Rating: * * *
First staged by the Royal Shakespeare Company in London in 2000, the play invites us to imagine a three-and-half-hour episode of Monarch Of The Glen transformed by radical political intelligence, and a streak of pure dramatic poetry; the narrative is built around three generations of women, all called Victoria, whose shifting relationships with the place mirror its history.

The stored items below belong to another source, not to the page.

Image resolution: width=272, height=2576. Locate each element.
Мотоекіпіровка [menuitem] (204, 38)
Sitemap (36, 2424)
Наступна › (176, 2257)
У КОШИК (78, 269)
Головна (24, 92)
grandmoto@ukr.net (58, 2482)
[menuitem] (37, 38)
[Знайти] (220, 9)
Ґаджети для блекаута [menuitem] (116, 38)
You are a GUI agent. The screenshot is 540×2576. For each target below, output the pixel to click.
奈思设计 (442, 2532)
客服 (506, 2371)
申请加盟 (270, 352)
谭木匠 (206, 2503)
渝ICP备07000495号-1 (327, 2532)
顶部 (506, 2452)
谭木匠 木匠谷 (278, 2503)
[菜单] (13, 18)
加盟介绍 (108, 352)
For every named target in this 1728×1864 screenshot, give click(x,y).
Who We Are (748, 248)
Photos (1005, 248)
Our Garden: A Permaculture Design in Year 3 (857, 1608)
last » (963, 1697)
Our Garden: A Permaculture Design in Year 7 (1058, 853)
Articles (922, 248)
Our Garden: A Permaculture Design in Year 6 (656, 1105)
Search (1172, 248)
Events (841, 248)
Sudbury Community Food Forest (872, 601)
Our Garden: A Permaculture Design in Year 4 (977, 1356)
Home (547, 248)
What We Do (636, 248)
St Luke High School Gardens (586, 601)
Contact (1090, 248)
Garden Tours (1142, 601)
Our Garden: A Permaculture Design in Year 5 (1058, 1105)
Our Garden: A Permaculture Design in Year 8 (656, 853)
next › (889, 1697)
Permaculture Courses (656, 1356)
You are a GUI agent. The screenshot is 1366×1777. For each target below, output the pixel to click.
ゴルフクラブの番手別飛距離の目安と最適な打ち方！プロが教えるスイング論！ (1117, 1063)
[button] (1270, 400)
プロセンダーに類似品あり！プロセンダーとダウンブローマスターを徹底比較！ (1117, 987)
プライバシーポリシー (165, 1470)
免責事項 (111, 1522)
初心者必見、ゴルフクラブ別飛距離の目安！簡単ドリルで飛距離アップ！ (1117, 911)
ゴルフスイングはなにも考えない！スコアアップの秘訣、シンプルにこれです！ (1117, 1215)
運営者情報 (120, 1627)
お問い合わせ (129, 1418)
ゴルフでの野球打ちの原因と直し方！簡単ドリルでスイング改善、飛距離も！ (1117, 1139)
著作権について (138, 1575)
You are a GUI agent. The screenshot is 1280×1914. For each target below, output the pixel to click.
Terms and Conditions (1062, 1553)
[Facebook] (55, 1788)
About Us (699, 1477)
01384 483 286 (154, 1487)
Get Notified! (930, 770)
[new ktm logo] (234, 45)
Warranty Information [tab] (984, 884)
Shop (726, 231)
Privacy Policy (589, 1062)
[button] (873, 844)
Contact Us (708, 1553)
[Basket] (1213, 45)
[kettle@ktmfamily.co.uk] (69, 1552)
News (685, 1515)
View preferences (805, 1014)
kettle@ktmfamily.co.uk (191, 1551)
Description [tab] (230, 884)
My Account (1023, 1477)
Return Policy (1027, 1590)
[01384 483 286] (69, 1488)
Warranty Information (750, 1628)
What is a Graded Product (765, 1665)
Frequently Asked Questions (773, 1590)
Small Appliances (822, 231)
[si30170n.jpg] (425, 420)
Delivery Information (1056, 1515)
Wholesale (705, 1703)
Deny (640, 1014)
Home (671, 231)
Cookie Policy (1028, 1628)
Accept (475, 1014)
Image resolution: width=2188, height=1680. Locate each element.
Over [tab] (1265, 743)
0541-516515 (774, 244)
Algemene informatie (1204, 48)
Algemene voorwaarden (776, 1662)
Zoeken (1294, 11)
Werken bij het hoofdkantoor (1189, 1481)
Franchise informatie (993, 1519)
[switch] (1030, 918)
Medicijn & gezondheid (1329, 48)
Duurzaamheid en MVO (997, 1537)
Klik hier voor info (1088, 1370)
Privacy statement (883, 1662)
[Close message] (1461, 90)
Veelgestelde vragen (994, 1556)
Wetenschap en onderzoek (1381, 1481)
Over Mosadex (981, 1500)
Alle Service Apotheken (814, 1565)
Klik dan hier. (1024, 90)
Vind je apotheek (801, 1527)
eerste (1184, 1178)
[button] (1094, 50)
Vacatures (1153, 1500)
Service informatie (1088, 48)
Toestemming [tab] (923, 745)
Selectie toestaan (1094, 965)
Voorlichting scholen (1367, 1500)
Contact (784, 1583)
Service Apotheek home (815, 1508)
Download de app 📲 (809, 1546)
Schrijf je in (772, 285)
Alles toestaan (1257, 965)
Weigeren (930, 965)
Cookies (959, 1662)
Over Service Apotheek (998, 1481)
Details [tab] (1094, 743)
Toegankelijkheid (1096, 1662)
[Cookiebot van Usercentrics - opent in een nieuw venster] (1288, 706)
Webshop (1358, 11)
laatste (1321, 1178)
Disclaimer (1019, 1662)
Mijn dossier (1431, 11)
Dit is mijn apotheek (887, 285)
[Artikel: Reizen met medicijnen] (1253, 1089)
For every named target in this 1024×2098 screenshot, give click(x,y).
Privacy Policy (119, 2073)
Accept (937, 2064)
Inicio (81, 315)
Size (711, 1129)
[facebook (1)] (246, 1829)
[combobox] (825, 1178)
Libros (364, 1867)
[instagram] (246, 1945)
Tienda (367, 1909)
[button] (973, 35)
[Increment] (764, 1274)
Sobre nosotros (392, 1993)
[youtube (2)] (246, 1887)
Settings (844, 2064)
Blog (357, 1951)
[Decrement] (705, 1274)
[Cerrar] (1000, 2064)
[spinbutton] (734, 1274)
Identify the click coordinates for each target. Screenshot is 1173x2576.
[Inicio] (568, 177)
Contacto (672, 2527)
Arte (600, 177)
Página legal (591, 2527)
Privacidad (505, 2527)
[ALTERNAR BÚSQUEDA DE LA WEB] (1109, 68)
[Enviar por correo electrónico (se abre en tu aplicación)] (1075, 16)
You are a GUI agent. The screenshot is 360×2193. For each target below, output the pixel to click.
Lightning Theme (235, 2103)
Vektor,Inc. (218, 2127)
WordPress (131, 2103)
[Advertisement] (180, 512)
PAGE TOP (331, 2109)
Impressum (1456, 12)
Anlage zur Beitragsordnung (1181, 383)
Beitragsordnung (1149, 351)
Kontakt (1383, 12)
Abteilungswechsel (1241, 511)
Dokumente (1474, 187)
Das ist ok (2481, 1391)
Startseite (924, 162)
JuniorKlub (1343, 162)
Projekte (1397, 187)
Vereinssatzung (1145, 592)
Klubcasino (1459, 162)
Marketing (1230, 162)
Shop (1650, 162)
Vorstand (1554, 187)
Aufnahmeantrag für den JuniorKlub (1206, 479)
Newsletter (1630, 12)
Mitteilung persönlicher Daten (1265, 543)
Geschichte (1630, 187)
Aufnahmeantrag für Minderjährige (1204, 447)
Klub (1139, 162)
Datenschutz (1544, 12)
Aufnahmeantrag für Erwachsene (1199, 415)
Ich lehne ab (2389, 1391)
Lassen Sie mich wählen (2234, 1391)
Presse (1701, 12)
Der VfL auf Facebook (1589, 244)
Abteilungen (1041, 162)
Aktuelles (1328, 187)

So in the first act, The Bride, set in 1936, we see young Victoria the minister’s daughter, pregnant by her lover, Oscar, fleeing to America, while the young men of the estate plot to kill their young Nazi-loving laird. In The Crash (1974), a Vicky who may be Victoria’s daughter returns to the place after her flight crashes into the mountain; she stays to marry Oscar’s son Euan, who has rejected his father’s socialism, and is set to become a high-powered right-wing businessman. And in The Mountain (1996), Vicky and Euan’s rich-kid daughter tries to find a way forward after old Oscar’s death, while her father creates giant aggregate quarries that will consume the whole mountain.
What emerges from this sweeping storyline – more or less – is a history of right-wing attitudes in 20th century Britain; of how the shrill authoritarianism of fascism morphed into the organised bullying of unstoppable corporate capitalism. And Philip Howard’s huge production – with a cast of 12, and a gigantic, strangely literal set by Neil Warmington – faithfully moves through the narrative, with the help of Gavin Marwick’s sharp and haunting live violin music, and some superb country-dance-based movement by Emily-Jane Boyle.
Yet in the end, there’s something about this play that delivers less than it promises. It seeks to describe the defeat of the Left, yet gives no real life to left-wing ideas. It offers a critique of fascism, but itself indulges in strange, unconvincing flights of mysticism about bonds of blood and soil. And it assigns a huge symbolic weight to the central characters in each generation – the radical leftist, the powerful authoritarian, the girl in search of truth – but allows only the girl to be played by the same actor throughout; so that the actors struggle to create consistent characters, and the audience is constantly battling to match the verbal cues of the script – here’s that left-wing Oscar again – against conflicting visual cues.
The result is some pretty sketchy acting, torn between heightened naturalism, and a jokey, satirical representation of Highland life; it’s perhaps no accident that the performers who emerge with most credit are those playing minor characters, including the company’s impressive new recruits, Caroline Deyga and Ncuti Gatwa.
Despite all the resource, affection and respect poured into this production, the effect remains slightly baffling; as if there is some huge meaning to be quarried out of the mighty rock of this play, but neither David Greig nor Philip Howard, his most dedicated director, has yet quite found the mechanism, the hard-edged structural digging machine, that would bring it into the light.